YOUR TASK ▸
Write each entry out again, exactly as it is written.

AVAILABLE DATA ▸

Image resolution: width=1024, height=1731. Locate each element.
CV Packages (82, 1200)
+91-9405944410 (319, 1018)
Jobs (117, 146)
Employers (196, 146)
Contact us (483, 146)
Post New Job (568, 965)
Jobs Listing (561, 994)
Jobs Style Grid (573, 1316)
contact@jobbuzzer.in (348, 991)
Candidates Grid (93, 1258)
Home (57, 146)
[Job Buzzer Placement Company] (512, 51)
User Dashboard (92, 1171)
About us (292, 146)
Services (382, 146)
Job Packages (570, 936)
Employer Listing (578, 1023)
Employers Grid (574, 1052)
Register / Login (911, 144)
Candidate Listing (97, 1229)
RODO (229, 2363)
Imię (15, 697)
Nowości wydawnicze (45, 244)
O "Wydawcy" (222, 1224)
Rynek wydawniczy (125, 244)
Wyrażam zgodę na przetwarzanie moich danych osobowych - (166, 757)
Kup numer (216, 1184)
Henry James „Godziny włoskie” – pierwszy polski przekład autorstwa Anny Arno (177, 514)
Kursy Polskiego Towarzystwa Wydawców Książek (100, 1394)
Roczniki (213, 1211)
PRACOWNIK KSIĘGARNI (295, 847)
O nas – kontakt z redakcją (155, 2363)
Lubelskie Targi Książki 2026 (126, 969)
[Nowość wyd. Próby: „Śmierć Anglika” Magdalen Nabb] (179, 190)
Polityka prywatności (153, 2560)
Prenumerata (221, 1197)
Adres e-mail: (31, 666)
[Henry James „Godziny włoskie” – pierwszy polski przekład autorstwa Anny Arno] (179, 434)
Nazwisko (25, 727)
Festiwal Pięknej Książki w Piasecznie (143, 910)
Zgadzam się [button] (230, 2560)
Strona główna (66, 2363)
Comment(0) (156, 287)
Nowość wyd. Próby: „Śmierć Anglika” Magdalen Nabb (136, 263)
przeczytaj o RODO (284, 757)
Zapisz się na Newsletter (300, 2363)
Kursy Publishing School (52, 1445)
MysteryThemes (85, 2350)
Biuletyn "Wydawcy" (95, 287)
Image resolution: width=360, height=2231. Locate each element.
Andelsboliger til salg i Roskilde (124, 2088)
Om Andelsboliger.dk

SOLUTION TO THIS EXERCISE ▸
Image resolution: width=1024, height=1731. Locate each element.
CV Packages (82, 1200)
+91-9405944410 (319, 1018)
Jobs (117, 146)
Employers (196, 146)
Contact us (483, 146)
Post New Job (568, 965)
Jobs Listing (561, 994)
Jobs Style Grid (573, 1316)
contact@jobbuzzer.in (348, 991)
Candidates Grid (93, 1258)
Home (57, 146)
[Job Buzzer Placement Company] (512, 51)
User Dashboard (92, 1171)
About us (292, 146)
Services (382, 146)
Job Packages (570, 936)
Employer Listing (578, 1023)
Employers Grid (574, 1052)
Register / Login (911, 144)
Candidate Listing (97, 1229)
RODO (229, 2363)
Imię (15, 697)
Nowości wydawnicze (45, 244)
O "Wydawcy" (222, 1224)
Rynek wydawniczy (125, 244)
Wyrażam zgodę na przetwarzanie moich danych osobowych - (166, 757)
Kup numer (216, 1184)
Henry James „Godziny włoskie” – pierwszy polski przekład autorstwa Anny Arno (177, 514)
Kursy Polskiego Towarzystwa Wydawców Książek (100, 1394)
Roczniki (213, 1211)
PRACOWNIK KSIĘGARNI (295, 847)
O nas – kontakt z redakcją (155, 2363)
Lubelskie Targi Książki 2026 (126, 969)
[Nowość wyd. Próby: „Śmierć Anglika” Magdalen Nabb] (179, 190)
Polityka prywatności (153, 2560)
Prenumerata (221, 1197)
Adres e-mail: (31, 666)
[Henry James „Godziny włoskie” – pierwszy polski przekład autorstwa Anny Arno] (179, 434)
Nazwisko (25, 727)
Festiwal Pięknej Książki w Piasecznie (143, 910)
Zgadzam się [button] (230, 2560)
Strona główna (66, 2363)
Comment(0) (156, 287)
Nowość wyd. Próby: „Śmierć Anglika” Magdalen Nabb (136, 263)
przeczytaj o RODO (284, 757)
Zapisz się na Newsletter (300, 2363)
Kursy Publishing School (52, 1445)
MysteryThemes (85, 2350)
Biuletyn "Wydawcy" (95, 287)
Image resolution: width=360, height=2231. Locate each element.
Andelsboliger til salg i Roskilde (124, 2088)
Om Andelsboliger.dk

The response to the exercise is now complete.